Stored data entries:
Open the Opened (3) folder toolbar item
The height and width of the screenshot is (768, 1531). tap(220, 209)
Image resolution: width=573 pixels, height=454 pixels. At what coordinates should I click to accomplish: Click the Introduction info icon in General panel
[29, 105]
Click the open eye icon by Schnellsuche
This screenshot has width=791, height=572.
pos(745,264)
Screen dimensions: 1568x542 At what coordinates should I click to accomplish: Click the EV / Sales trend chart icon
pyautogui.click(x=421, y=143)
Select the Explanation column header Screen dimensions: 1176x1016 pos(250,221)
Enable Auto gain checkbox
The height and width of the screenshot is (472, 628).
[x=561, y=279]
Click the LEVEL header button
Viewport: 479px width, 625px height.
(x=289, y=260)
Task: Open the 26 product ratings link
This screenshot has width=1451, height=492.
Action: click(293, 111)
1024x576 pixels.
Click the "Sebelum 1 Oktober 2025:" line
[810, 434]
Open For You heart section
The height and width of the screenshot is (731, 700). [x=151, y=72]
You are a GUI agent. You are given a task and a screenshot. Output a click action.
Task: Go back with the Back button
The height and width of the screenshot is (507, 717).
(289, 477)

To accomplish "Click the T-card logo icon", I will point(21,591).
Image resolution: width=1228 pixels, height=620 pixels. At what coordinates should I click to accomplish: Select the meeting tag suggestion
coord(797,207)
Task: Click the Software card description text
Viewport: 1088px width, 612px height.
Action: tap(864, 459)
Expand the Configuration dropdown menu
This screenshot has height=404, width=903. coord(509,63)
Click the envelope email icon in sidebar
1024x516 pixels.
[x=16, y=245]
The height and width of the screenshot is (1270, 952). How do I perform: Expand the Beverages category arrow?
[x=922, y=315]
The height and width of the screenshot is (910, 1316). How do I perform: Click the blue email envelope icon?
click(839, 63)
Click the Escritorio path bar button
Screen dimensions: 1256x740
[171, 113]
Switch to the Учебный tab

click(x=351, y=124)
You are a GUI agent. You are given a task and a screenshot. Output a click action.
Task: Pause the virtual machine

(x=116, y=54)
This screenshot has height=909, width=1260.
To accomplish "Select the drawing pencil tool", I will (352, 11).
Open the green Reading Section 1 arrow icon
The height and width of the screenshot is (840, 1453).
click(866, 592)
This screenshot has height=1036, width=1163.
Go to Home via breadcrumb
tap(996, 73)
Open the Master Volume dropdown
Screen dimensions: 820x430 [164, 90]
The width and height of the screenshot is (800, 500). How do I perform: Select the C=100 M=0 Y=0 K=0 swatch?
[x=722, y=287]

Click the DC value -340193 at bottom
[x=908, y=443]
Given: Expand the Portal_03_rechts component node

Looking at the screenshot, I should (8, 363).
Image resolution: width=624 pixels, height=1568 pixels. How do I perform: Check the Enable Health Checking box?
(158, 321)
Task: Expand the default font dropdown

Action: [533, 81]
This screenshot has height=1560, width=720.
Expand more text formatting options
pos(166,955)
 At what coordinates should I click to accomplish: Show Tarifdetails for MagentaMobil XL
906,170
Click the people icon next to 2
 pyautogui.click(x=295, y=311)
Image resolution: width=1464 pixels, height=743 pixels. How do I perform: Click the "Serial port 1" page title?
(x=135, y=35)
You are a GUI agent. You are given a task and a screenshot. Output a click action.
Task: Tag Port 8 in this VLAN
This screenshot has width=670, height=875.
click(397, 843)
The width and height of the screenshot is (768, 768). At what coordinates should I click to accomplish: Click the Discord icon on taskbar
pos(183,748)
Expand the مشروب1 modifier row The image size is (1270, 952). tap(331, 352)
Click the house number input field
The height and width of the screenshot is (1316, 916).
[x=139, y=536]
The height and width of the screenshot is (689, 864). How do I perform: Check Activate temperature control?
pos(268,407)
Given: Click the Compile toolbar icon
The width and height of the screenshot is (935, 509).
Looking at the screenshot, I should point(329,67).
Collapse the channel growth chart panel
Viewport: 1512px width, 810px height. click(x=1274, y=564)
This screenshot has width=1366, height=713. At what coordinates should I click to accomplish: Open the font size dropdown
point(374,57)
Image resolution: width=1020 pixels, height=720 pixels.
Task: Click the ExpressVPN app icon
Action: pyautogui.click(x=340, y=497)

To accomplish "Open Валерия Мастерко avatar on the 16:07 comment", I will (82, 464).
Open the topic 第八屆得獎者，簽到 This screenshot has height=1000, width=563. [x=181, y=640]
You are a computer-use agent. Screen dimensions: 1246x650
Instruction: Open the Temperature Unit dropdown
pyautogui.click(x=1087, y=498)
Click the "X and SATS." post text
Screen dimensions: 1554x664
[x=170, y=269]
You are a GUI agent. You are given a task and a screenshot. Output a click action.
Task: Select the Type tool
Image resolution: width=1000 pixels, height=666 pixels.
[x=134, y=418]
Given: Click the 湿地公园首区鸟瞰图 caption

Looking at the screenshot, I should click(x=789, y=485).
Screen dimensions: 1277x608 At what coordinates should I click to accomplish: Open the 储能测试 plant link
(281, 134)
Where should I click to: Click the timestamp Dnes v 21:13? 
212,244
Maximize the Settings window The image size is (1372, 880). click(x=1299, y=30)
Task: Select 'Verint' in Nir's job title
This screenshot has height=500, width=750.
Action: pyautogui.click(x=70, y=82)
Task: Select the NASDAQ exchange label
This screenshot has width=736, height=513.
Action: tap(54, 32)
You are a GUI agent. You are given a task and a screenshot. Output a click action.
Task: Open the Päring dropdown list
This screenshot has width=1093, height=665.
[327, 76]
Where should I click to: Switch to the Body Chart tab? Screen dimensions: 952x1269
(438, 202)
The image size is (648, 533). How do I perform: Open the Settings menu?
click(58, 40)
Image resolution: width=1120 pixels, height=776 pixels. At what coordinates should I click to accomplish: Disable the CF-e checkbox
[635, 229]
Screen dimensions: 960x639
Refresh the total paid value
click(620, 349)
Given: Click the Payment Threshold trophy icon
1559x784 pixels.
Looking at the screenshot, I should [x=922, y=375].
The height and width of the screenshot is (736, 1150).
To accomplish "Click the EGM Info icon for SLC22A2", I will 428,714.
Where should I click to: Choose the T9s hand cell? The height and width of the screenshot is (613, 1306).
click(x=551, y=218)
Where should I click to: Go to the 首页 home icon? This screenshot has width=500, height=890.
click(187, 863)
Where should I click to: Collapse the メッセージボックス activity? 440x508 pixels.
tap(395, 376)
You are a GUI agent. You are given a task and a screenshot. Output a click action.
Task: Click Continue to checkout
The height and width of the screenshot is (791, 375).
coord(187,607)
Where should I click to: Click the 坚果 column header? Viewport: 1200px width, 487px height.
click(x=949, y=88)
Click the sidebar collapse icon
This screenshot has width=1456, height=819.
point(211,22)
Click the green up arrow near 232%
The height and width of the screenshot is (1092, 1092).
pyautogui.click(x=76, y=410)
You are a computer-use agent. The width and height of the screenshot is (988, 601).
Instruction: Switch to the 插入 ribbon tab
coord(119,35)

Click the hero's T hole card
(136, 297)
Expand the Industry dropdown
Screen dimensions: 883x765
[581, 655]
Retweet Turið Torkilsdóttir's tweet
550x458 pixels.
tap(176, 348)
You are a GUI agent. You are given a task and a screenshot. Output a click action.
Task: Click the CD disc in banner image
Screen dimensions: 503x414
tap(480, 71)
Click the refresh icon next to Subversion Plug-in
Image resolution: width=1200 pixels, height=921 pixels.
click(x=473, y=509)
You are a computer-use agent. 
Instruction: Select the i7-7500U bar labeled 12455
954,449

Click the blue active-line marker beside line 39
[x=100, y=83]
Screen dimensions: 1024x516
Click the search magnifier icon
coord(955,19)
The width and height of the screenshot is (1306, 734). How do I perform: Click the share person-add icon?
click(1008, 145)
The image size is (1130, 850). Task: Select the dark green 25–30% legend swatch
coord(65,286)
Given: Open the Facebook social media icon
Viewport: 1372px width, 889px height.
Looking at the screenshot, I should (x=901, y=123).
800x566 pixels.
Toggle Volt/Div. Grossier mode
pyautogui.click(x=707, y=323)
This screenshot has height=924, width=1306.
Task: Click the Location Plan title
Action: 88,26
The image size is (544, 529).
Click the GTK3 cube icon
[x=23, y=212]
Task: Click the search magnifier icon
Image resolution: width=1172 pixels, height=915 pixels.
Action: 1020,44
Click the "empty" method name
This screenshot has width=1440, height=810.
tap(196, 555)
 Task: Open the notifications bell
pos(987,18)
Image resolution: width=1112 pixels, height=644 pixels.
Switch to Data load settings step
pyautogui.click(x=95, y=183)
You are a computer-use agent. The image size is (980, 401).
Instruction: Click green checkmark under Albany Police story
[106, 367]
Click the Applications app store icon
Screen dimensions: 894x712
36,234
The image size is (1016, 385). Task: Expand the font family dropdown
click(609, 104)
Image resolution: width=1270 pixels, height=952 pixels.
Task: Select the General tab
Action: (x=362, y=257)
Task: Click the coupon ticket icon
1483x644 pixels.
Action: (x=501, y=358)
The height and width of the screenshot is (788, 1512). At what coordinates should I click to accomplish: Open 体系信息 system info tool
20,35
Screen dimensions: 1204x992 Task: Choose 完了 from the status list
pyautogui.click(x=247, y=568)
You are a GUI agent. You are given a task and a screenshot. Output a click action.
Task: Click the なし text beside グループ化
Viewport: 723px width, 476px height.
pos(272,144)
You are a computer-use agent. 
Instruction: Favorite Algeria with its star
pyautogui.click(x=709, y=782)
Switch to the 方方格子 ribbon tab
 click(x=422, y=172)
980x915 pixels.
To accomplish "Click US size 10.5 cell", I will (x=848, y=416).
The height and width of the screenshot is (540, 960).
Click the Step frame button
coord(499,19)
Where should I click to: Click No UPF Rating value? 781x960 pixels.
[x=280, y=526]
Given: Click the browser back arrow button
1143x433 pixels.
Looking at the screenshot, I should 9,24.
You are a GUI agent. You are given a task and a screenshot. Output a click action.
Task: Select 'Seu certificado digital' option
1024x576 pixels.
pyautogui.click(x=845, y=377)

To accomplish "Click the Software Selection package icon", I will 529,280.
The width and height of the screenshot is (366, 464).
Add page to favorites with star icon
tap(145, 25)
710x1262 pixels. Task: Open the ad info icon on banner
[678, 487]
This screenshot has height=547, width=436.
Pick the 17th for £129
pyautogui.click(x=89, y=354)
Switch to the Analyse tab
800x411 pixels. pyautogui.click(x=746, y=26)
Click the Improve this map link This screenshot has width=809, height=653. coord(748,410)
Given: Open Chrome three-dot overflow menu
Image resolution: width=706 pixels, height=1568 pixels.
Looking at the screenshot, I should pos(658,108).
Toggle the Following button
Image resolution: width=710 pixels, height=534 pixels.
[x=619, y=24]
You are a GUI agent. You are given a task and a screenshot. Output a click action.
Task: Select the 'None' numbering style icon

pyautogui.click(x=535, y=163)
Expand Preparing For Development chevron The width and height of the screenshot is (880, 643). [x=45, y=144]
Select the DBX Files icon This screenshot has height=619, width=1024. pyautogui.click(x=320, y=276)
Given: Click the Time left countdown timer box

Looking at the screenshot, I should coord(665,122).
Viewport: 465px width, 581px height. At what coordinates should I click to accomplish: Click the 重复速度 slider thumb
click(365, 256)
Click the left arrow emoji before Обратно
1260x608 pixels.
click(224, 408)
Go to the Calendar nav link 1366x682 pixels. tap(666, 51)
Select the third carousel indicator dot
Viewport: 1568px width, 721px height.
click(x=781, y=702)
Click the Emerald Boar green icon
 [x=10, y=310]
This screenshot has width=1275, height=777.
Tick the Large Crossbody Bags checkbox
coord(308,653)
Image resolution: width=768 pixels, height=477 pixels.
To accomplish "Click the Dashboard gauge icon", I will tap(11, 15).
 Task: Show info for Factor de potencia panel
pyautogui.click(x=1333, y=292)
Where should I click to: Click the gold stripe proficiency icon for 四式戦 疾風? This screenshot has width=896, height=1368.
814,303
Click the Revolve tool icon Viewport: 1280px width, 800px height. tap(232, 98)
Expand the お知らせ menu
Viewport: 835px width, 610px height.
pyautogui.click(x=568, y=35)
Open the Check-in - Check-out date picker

§ **Directions for this task**:
Starting with the line that holds "Image resolution: width=1112" and ending with the line that holds "Task: Click the なし text beside グループ化", retype every line in the data above exactly, and nothing else.

§ **Answer below**:
Image resolution: width=1112 pixels, height=644 pixels.
Switch to Data load settings step
pyautogui.click(x=95, y=183)
You are a computer-use agent. The image size is (980, 401).
Instruction: Click green checkmark under Albany Police story
[106, 367]
Click the Applications app store icon
Screen dimensions: 894x712
36,234
The image size is (1016, 385). Task: Expand the font family dropdown
click(609, 104)
Image resolution: width=1270 pixels, height=952 pixels.
Task: Select the General tab
Action: (x=362, y=257)
Task: Click the coupon ticket icon
1483x644 pixels.
Action: (x=501, y=358)
The height and width of the screenshot is (788, 1512). At what coordinates should I click to accomplish: Open 体系信息 system info tool
20,35
Screen dimensions: 1204x992 Task: Choose 完了 from the status list
pyautogui.click(x=247, y=568)
You are a GUI agent. You are given a task and a screenshot. Output a click action.
Task: Click the なし text beside グループ化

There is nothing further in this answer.